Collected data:

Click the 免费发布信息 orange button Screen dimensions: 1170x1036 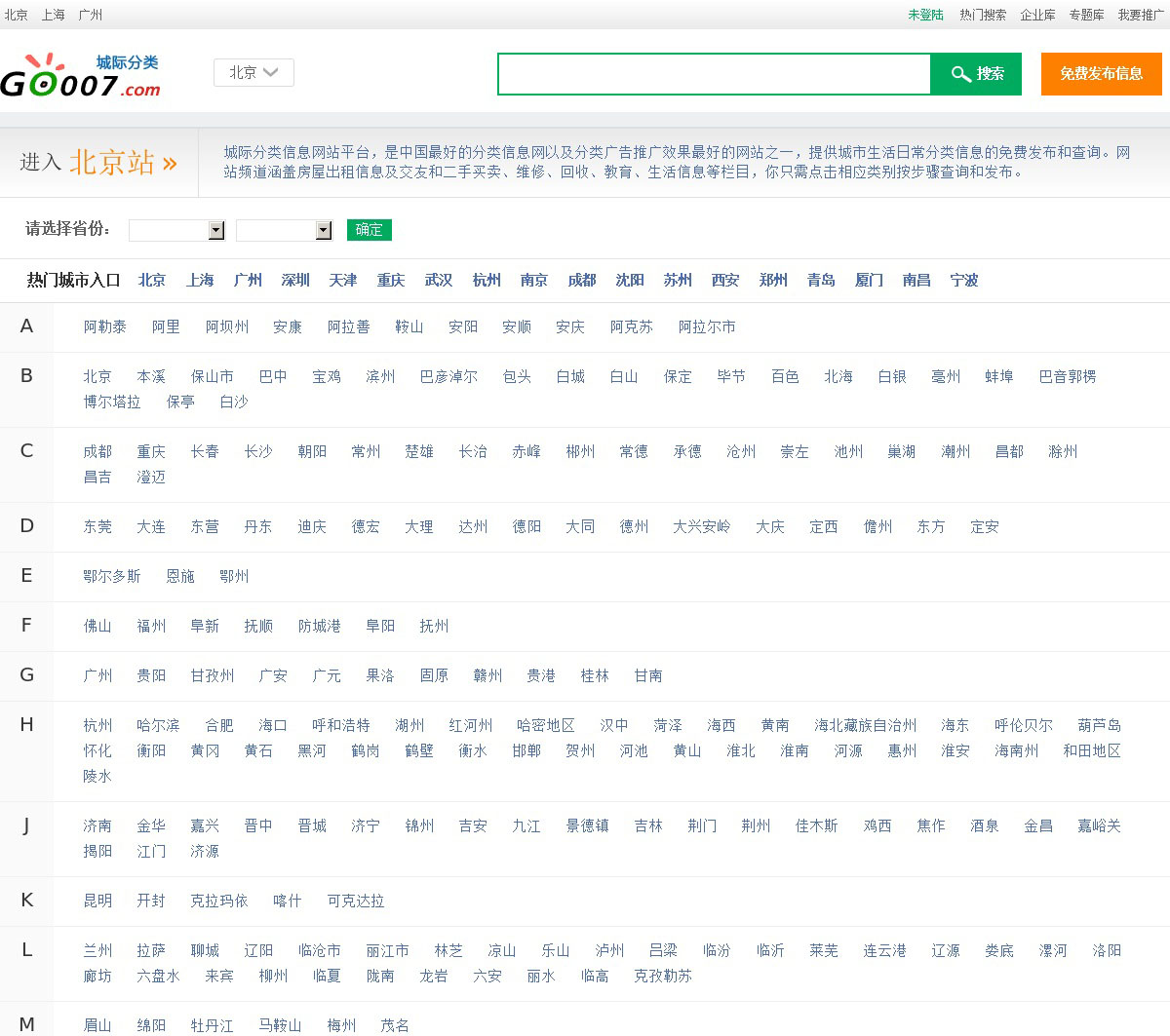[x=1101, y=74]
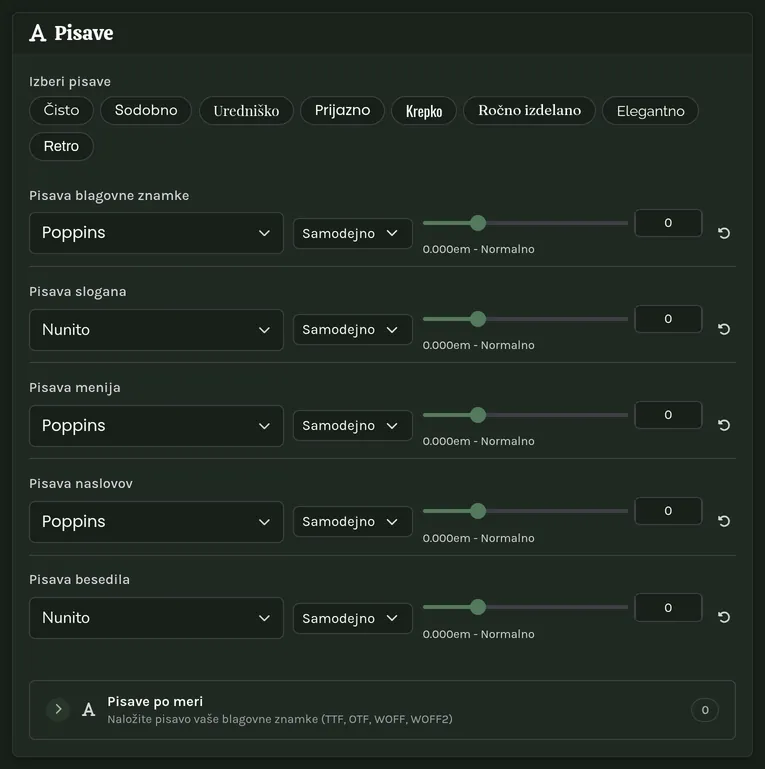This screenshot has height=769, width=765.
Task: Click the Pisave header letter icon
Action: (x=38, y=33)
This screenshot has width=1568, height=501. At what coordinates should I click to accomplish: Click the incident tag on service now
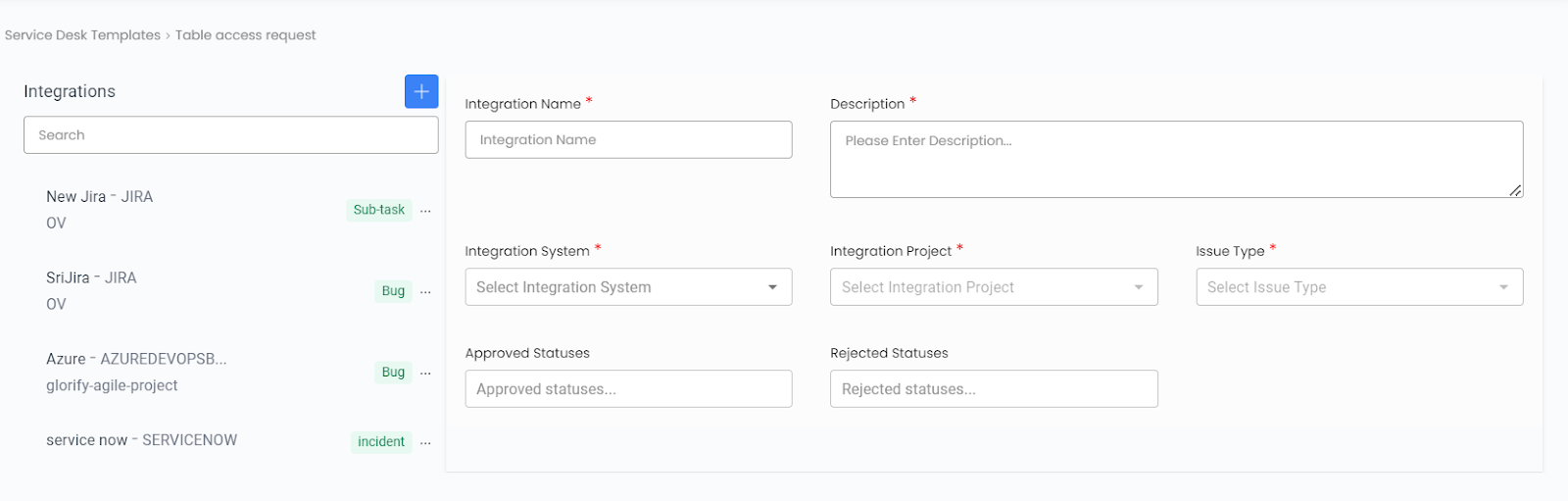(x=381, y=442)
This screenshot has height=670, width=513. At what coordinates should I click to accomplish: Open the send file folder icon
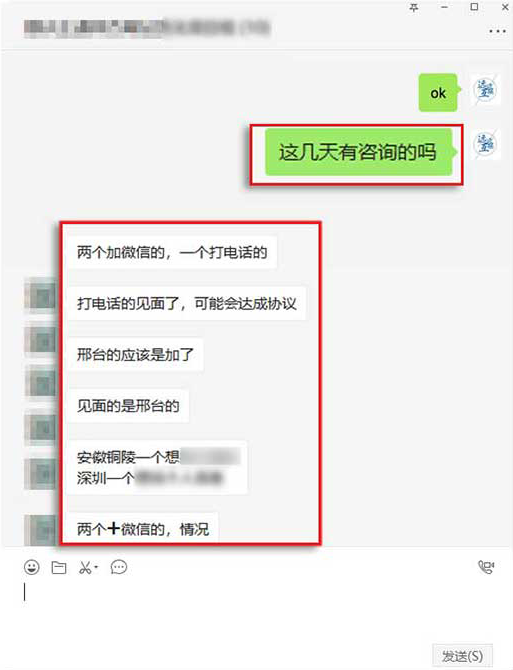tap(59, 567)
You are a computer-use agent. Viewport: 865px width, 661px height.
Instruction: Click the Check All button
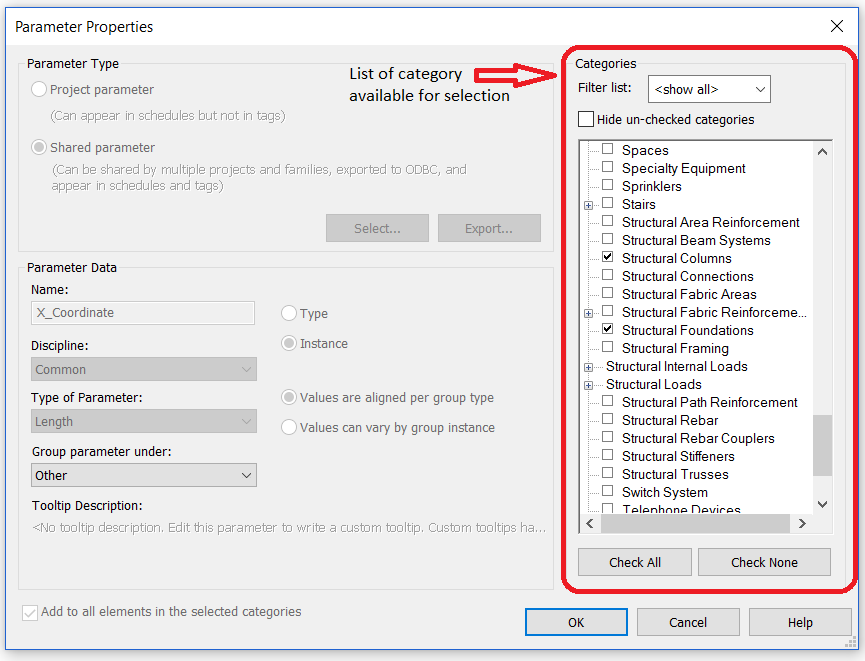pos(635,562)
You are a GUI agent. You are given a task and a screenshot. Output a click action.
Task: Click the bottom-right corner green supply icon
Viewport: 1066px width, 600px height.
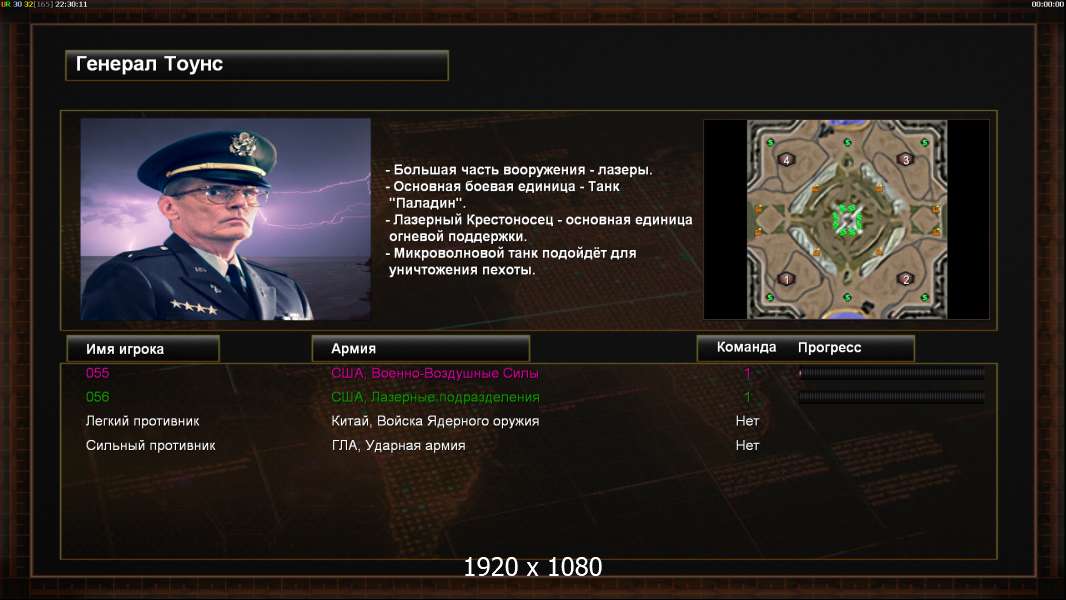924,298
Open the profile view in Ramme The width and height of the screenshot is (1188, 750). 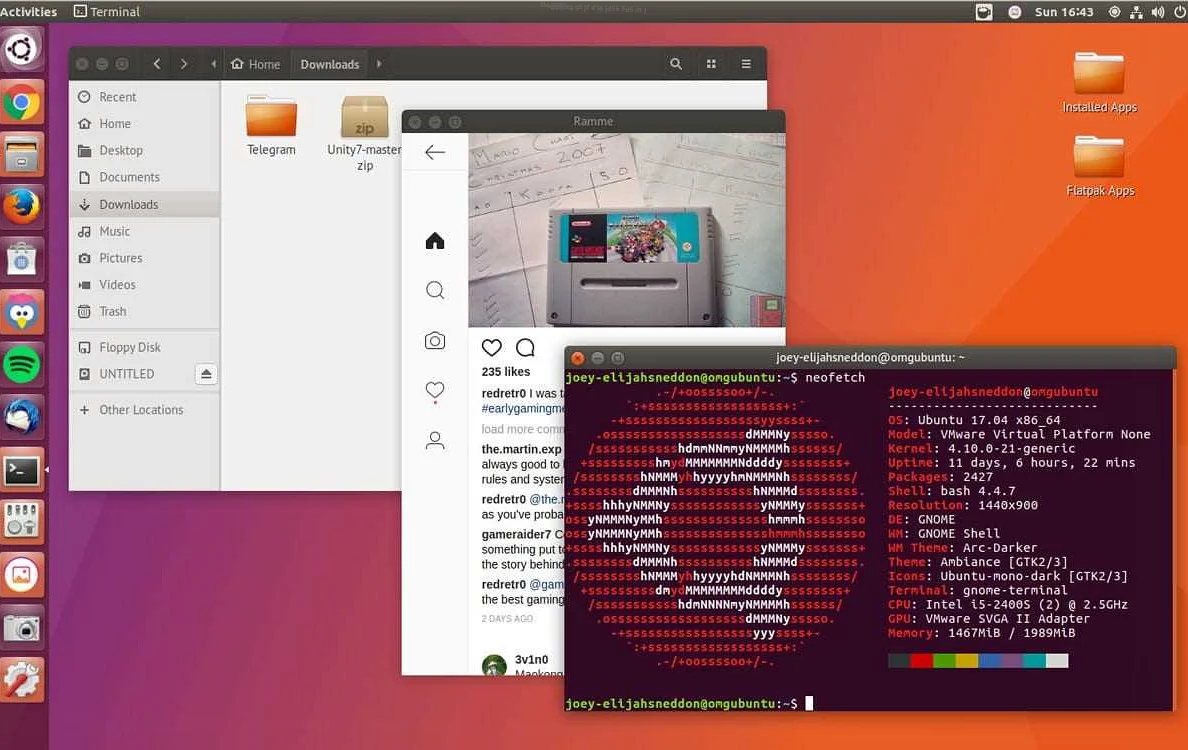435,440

YOUR ASSIGNMENT:
Out of the preceding entries, pull each line that contains the word "agent".

THE COMPLETED TASK:
You are a computer-use agent. Viewport: 865px width, 661px height.
You are a GUI agent. You are given a task and a screenshot. Output a click action.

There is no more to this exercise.